TI rispondo in base a quello che so, che non ha certo pretesa di Verità.
Io so, come si diceva giustamente, che ci sono dei controlli di qualità e ti “compatibilità” (risposta di uno sci simile a quelle di un altro, etc…). So anche, ma è noto, che uno sci non è mai perfettamente uguale ad un altro e che dunque viene classificato di una qualità piuttosto che di un’altra – cosa che permette di trovare lo stesso sci a prezzi diversissimi tra un rivenditore ed un altro.
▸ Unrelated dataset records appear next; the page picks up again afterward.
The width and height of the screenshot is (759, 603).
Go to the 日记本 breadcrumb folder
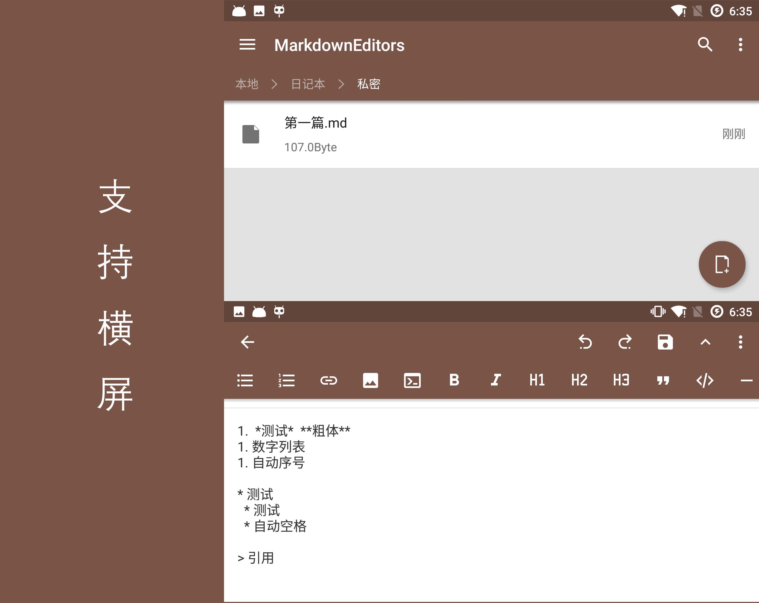click(308, 84)
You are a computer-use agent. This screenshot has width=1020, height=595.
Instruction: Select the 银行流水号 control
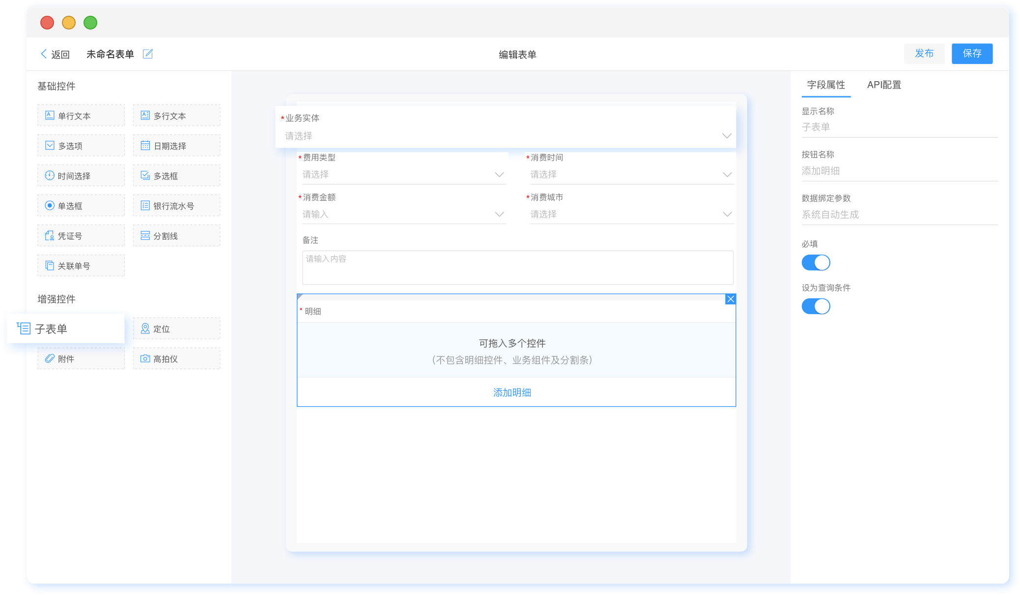176,205
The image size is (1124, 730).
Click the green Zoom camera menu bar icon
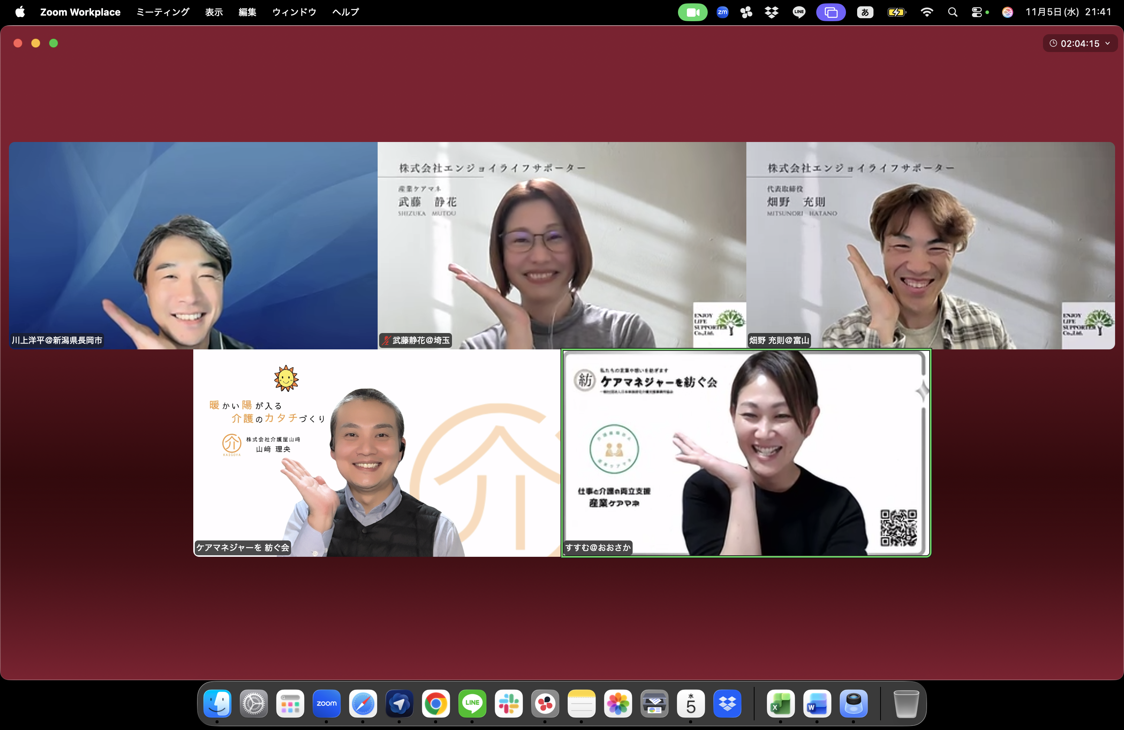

So infine che i controlli di qualità delle grandi case sono rigidi e severi, dunque io non vedrei il FIS acquistabile come un FIS Atleti “di seconda scelta”….magari non raggiunge gli standard altissimi richiesti dagli atleti, ma questo non ne compromette la qualità intrinseca, molto alta.
Per esempio, il mio FIS era di altissima qualità anche al tatto. Di sci ne ho avuti tantissimi, ma come quello…mai. Era bello toccare le solette, le lamine, guardare gli incastri degli attacchi…tutto perfetto.
Aggiungo: ma se anche ci fosse un piccolo difetto di qualità, per esempio una minima differenza di rigidità torsionale tra uno sci e l’altro su un FIS, riusciremmo ad accorgercene? Io sono maestro ed ex-atleta e confesso che non riuscirei.